Patchwork [v10,4/6] VT-d: introduce update_irte to update irte safely

login
register
mail settings
Submitter Chao Gao
Date March 15, 2017, 5:11 a.m.
Message ID <1489554682-6126-5-git-send-email-chao.gao@intel.com>
Download mbox | patch
Permalink /patch/198427/
State New
Headers show

Comments

Chao Gao - March 15, 2017, 5:11 a.m.
We used structure assignment to update irte which was not safe when an
interrupt happened during update. It is better to update IRTE atomically
through cmpxchg16b(). When cmpxchg16b is not supported, two 64-bit write
operations can update IRTE safely when only the high qword or the low qword is
intented to be updated.

Signed-off-by: Chao Gao <chao.gao@intel.com>
---
v10:
- rename copy_irte_to_irt to update_irte
- remove copy_from_to_irt
- change commmit message and add some comments to illustrate on which
condition update_irte() is safe.

 xen/drivers/passthrough/vtd/intremap.c | 36 ++++++++++++++++++++++++++++++++--
 1 file changed, 34 insertions(+), 2 deletions(-)
Jan Beulich - March 15, 2017, 4:48 p.m.
>>> On 15.03.17 at 06:11, <chao.gao@intel.com> wrote:
> +static void update_irte(struct iremap_entry *entry,
> +                        const struct iremap_entry *new_ire)
> +{
> +    if ( cpu_has_cx16 )
> +    {
> +        __uint128_t ret;
> +        struct iremap_entry old_ire;
> +
> +        old_ire = *entry;
> +        ret = cmpxchg16b(entry, &old_ire, new_ire);
> +
> +        /*
> +         * In the above, we use cmpxchg16 to atomically update the 128-bit
> +         * IRTE, and the hardware cannot update the IRTE behind us, so
> +         * the return value of cmpxchg16 should be the same as old_ire.
> +         * This ASSERT validate it.
> +         */
> +        ASSERT(ret == old_ire.val);
> +    }
> +    else
> +    {
> +        /*
> +         * The following method to update IRTE is safe on condition that
> +         * only the high qword or the low qword is to be updated.
> +         * If entire IRTE is to be updated, callers should make sure the
> +         * IRTE is not in use.
> +         */
> +        entry->lo = new_ire->lo;
> +        entry->hi = new_ire->hi;

How is this any better than structure assignment? Furthermore
the comment here partially contradicts the commit message. I
guess callers need to be given a way (another function parameter?)
to signal the function whether the unsafe variant is okay to use.
You should then add a suitable BUG_ON() in the else path here.

Jan
Chao Gao - March 15, 2017, 10:39 p.m.
On Wed, Mar 15, 2017 at 10:48:25AM -0600, Jan Beulich wrote:
>>>> On 15.03.17 at 06:11, <chao.gao@intel.com> wrote:
>> +        /*
>> +         * The following method to update IRTE is safe on condition that
>> +         * only the high qword or the low qword is to be updated.
>> +         * If entire IRTE is to be updated, callers should make sure the
>> +         * IRTE is not in use.
>> +         */
>> +        entry->lo = new_ire->lo;
>> +        entry->hi = new_ire->hi;
>
>How is this any better than structure assignment? Furthermore

Indeed, not better. when using structure assignment, the assembly code is
48 8b 06                mov    (%rsi),%rax                    
48 8b 56 08             mov    0x8(%rsi),%rdx                 
48 89 07                mov    %rax,(%rdi)                    
48 89 57 08             mov    %rdx,0x8(%rdi)
Using the code above, the assembly code is
48 8b 06                mov    (%rsi),%rax                  
48 89 07                mov    %rax,(%rdi)                    
48 8b 46 08             mov    0x8(%rsi),%rax                 
48 89 47 08             mov    %rax,0x8(%rdi)
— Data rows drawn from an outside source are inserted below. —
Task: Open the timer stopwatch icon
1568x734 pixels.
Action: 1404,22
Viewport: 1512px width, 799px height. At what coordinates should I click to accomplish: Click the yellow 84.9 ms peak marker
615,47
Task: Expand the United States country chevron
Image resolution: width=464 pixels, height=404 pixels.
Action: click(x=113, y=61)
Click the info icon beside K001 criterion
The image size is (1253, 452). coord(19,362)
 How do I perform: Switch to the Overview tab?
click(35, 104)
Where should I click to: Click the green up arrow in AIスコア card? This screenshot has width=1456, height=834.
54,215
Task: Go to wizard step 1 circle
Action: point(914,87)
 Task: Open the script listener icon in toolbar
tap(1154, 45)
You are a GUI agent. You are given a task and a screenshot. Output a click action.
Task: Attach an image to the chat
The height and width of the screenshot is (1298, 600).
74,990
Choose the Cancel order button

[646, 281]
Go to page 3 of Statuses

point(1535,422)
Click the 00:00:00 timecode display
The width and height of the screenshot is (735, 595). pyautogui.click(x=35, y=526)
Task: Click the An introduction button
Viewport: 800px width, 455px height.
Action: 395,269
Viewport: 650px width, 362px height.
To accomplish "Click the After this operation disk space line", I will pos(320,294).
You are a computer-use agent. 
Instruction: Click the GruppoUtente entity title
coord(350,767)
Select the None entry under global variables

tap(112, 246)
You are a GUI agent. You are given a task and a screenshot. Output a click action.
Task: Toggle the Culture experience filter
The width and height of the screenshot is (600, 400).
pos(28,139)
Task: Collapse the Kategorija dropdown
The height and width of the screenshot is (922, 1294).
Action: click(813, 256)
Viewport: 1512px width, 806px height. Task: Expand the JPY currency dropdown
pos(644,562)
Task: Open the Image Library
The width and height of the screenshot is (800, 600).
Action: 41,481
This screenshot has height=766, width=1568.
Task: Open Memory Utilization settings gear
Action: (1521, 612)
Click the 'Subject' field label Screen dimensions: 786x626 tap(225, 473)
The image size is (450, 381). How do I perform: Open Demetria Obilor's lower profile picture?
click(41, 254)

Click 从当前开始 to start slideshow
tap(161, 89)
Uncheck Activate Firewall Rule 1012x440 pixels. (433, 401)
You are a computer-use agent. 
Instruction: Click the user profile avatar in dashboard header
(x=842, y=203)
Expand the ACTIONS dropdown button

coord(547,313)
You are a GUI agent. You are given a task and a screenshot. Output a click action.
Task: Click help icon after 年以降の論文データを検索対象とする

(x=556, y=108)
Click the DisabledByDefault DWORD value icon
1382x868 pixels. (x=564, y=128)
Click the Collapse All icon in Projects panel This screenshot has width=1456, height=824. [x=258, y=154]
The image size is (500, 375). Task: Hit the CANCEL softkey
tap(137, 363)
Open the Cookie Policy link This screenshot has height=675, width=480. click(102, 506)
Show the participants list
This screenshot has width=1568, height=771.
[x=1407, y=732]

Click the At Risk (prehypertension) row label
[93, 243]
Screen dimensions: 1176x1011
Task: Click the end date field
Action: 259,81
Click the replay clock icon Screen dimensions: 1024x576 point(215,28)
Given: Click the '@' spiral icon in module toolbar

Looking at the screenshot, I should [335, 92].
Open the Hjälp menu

I thought structure assignment maybe ultilize memcpy considering structure
of a big size, so I made this change. I will change this back. Although
that, this patch is trying to make the change safer when cmpxchg16() is
supported. 

>the comment here partially contradicts the commit message. I

Yes.

>guess callers need to be given a way (another function parameter?)
>to signal the function whether the unsafe variant is okay to use.

This means we need to add the new parameter to iommu ops for only
IOAPIC/MSI know the entry they want to change is masked. Is there
any another reasonable and correct solution? How about...

>You should then add a suitable BUG_ON() in the else path here.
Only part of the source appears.